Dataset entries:
===============

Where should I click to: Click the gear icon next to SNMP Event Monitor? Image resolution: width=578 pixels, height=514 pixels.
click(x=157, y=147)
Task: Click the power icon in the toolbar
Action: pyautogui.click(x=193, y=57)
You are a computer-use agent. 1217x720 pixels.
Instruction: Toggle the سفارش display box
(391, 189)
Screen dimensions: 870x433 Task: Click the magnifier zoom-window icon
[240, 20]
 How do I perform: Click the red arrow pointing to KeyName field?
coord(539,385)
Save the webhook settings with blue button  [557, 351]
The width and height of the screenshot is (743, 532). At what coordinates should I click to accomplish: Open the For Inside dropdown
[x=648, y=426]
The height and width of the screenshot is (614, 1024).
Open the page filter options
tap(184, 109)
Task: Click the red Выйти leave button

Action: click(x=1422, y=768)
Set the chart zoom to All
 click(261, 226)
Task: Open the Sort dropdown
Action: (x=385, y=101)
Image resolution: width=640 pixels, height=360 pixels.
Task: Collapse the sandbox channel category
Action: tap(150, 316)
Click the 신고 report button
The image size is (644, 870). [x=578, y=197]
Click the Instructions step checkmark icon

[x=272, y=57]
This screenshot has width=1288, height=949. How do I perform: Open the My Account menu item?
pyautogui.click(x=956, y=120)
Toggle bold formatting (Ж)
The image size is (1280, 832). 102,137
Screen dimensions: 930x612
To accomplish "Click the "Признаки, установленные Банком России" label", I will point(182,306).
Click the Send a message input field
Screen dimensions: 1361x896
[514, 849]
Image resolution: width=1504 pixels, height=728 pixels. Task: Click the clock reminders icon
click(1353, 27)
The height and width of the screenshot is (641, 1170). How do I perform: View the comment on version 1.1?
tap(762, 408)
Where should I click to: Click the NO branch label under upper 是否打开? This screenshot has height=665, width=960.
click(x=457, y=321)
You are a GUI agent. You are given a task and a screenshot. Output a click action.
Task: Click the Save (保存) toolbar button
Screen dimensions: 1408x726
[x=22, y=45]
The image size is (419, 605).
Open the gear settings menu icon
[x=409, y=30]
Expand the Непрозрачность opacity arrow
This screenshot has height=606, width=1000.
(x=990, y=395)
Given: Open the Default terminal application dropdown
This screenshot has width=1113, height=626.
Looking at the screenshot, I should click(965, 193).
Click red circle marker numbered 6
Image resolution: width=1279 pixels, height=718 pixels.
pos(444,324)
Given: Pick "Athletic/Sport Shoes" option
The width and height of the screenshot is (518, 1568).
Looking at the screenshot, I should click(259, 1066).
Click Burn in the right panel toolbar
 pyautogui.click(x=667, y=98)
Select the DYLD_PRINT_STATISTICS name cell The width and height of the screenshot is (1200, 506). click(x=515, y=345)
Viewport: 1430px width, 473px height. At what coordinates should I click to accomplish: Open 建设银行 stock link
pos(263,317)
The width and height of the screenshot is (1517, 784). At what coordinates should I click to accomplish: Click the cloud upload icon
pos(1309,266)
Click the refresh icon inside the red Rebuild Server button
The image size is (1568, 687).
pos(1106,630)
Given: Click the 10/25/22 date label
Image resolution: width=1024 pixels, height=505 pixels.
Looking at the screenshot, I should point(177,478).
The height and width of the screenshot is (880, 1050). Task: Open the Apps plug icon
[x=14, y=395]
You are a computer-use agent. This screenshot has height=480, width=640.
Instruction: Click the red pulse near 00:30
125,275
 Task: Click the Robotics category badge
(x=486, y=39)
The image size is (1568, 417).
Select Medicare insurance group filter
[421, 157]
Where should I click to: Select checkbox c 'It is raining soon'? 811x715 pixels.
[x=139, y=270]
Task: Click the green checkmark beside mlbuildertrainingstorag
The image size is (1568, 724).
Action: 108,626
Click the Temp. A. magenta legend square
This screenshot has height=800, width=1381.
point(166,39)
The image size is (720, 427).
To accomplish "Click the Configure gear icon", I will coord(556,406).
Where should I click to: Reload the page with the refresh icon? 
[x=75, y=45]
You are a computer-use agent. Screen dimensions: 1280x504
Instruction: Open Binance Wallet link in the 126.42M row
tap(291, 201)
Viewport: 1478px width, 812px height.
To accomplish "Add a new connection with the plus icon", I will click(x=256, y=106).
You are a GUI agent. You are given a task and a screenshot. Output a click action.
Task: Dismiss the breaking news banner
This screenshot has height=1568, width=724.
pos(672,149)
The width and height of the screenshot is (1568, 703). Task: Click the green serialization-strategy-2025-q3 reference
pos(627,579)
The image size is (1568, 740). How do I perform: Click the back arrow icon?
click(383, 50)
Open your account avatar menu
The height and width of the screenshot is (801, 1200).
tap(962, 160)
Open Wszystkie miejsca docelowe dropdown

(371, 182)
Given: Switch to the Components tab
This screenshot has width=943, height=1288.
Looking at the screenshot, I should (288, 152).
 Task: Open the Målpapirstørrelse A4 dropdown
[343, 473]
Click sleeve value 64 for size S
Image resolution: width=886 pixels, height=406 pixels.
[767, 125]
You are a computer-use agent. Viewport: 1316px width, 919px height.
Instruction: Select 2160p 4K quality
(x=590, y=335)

===============

* [Work required]:
Echo all of the lines above without any changes.

* [Output below]:
Where should I click to: Click the gear icon next to SNMP Event Monitor? Image resolution: width=578 pixels, height=514 pixels.
click(x=157, y=147)
Task: Click the power icon in the toolbar
Action: pyautogui.click(x=193, y=57)
You are a computer-use agent. 1217x720 pixels.
Instruction: Toggle the سفارش display box
(391, 189)
Screen dimensions: 870x433 Task: Click the magnifier zoom-window icon
[240, 20]
 How do I perform: Click the red arrow pointing to KeyName field?
coord(539,385)
Save the webhook settings with blue button  [557, 351]
The width and height of the screenshot is (743, 532). At what coordinates should I click to accomplish: Open the For Inside dropdown
[x=648, y=426]
The height and width of the screenshot is (614, 1024).
Open the page filter options
tap(184, 109)
Task: Click the red Выйти leave button

Action: click(x=1422, y=768)
Set the chart zoom to All
 click(261, 226)
Task: Open the Sort dropdown
Action: (x=385, y=101)
Image resolution: width=640 pixels, height=360 pixels.
Task: Collapse the sandbox channel category
Action: tap(150, 316)
Click the 신고 report button
The image size is (644, 870). [x=578, y=197]
Click the Instructions step checkmark icon

[x=272, y=57]
This screenshot has width=1288, height=949. How do I perform: Open the My Account menu item?
pyautogui.click(x=956, y=120)
Toggle bold formatting (Ж)
The image size is (1280, 832). 102,137
Screen dimensions: 930x612
To accomplish "Click the "Признаки, установленные Банком России" label", I will point(182,306).
Click the Send a message input field
Screen dimensions: 1361x896
[514, 849]
Image resolution: width=1504 pixels, height=728 pixels. Task: Click the clock reminders icon
click(1353, 27)
The height and width of the screenshot is (641, 1170). How do I perform: View the comment on version 1.1?
tap(762, 408)
Where should I click to: Click the NO branch label under upper 是否打开? This screenshot has height=665, width=960.
click(x=457, y=321)
You are a GUI agent. You are given a task and a screenshot. Output a click action.
Task: Click the Save (保存) toolbar button
Screen dimensions: 1408x726
[x=22, y=45]
The image size is (419, 605).
Open the gear settings menu icon
[x=409, y=30]
Expand the Непрозрачность opacity arrow
This screenshot has height=606, width=1000.
(x=990, y=395)
Given: Open the Default terminal application dropdown
This screenshot has width=1113, height=626.
Looking at the screenshot, I should click(965, 193).
Click red circle marker numbered 6
Image resolution: width=1279 pixels, height=718 pixels.
pos(444,324)
Given: Pick "Athletic/Sport Shoes" option
The width and height of the screenshot is (518, 1568).
Looking at the screenshot, I should click(259, 1066).
Click Burn in the right panel toolbar
 pyautogui.click(x=667, y=98)
Select the DYLD_PRINT_STATISTICS name cell The width and height of the screenshot is (1200, 506). click(x=515, y=345)
Viewport: 1430px width, 473px height. At what coordinates should I click to accomplish: Open 建设银行 stock link
pos(263,317)
The width and height of the screenshot is (1517, 784). At what coordinates should I click to accomplish: Click the cloud upload icon
pos(1309,266)
Click the refresh icon inside the red Rebuild Server button
The image size is (1568, 687).
pos(1106,630)
Given: Click the 10/25/22 date label
Image resolution: width=1024 pixels, height=505 pixels.
Looking at the screenshot, I should point(177,478).
The height and width of the screenshot is (880, 1050). Task: Open the Apps plug icon
[x=14, y=395]
You are a computer-use agent. This screenshot has height=480, width=640.
Instruction: Click the red pulse near 00:30
125,275
 Task: Click the Robotics category badge
(x=486, y=39)
The image size is (1568, 417).
Select Medicare insurance group filter
[421, 157]
Where should I click to: Select checkbox c 'It is raining soon'? 811x715 pixels.
[x=139, y=270]
Task: Click the green checkmark beside mlbuildertrainingstorag
The image size is (1568, 724).
Action: 108,626
Click the Temp. A. magenta legend square
This screenshot has height=800, width=1381.
point(166,39)
The image size is (720, 427).
To accomplish "Click the Configure gear icon", I will coord(556,406).
Where should I click to: Reload the page with the refresh icon? 
[x=75, y=45]
You are a computer-use agent. Screen dimensions: 1280x504
Instruction: Open Binance Wallet link in the 126.42M row
tap(291, 201)
Viewport: 1478px width, 812px height.
To accomplish "Add a new connection with the plus icon", I will click(x=256, y=106).
You are a GUI agent. You are given a task and a screenshot. Output a click action.
Task: Dismiss the breaking news banner
This screenshot has height=1568, width=724.
pos(672,149)
The width and height of the screenshot is (1568, 703). Task: Click the green serialization-strategy-2025-q3 reference
pos(627,579)
The image size is (1568, 740). How do I perform: Click the back arrow icon?
click(383, 50)
Open your account avatar menu
The height and width of the screenshot is (801, 1200).
tap(962, 160)
Open Wszystkie miejsca docelowe dropdown

(371, 182)
Given: Switch to the Components tab
This screenshot has width=943, height=1288.
Looking at the screenshot, I should (288, 152).
 Task: Open the Målpapirstørrelse A4 dropdown
[343, 473]
Click sleeve value 64 for size S
Image resolution: width=886 pixels, height=406 pixels.
[767, 125]
You are a computer-use agent. Viewport: 1316px width, 919px height.
Instruction: Select 2160p 4K quality
(x=590, y=335)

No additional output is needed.